What's Next for Text:
4. Two Kinds of Seriousness

And so we have two kinds of “seriousness.” In alphabetic seriousness, we concentrate on looking through the notational system to the abstract reasoning beneath it. We build a monopolistic attention economy. In pattern-poetry seriousness, we accept a bi-stable seriousness which allows us to toggle from word to image, from at to through and back again. Digital expression, the familiar computer screen, creates, and assumes, a bi-stable seriousness. Perhaps that is why it often seems, to all of us print-readers, distinctly unsettling.

Under the influence of digital graphics, the shape impulse is now showing up all over the print landscape, and not only in ads but in workaday prose as well. For example, here’s an advertisement for an investment firm which appeared in The Economist.

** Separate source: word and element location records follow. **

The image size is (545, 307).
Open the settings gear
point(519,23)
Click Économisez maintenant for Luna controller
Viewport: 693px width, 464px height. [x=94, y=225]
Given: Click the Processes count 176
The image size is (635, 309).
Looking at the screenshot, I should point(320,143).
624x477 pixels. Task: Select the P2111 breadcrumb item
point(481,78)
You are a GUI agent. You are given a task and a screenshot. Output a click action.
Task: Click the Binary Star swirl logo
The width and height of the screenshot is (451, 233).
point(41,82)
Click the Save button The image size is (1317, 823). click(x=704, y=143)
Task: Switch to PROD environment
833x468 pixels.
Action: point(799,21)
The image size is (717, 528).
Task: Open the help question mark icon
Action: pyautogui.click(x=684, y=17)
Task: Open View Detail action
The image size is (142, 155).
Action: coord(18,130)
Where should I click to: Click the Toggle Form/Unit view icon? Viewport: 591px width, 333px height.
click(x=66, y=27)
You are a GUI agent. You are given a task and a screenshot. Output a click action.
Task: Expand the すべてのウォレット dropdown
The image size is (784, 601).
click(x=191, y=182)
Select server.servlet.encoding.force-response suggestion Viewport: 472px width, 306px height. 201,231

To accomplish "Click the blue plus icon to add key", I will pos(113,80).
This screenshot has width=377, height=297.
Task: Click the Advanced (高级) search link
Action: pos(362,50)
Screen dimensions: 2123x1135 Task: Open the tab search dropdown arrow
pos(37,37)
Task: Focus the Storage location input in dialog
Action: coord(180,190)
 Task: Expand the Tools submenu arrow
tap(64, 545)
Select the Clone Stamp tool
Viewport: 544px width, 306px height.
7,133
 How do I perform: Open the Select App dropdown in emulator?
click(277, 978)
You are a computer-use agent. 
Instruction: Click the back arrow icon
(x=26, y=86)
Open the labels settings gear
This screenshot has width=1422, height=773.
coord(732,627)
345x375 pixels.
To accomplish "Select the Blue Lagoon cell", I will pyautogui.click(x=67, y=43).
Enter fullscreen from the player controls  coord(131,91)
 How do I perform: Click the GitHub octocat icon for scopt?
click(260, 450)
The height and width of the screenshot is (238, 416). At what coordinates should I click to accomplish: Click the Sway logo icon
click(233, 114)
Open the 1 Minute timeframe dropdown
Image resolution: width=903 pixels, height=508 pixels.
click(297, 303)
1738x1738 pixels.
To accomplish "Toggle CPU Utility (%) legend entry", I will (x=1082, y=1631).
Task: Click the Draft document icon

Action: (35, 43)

Thumbprint: click to enlarge

Shrewd business persons, when they come to invest for themselves, are often “all thumbs.” Busy with their business, they lurch from crisis to crisis with their investments. Leave such decisions to Paine Webber, skilled in such prestidigitation. They know that your investment portfolio should be as unique to you as your fingerprints.

Here is another visual/textual pun, a celebrity magazine “profile” from a magazine called Mondo 2000, but printed as an actual facial profile.

Celebrity Profile: click to enlarge

The headline (sideline?) that talks about a “sentient toaster” introduces a text presented in a similarly self-conscious way, suddenly aware of what it is doing and representing it in a picture.

What does such an outburst of shaped prose tell us about the current environment for text? Clearly, a new pattern of attention is being elicited from the reader, the bi-stable attention which pattern poetry has so long incarnated. Shaped prose deliberately cultivates a competitive market economy in which words and images, and the different worlds they represent, compete for our attention.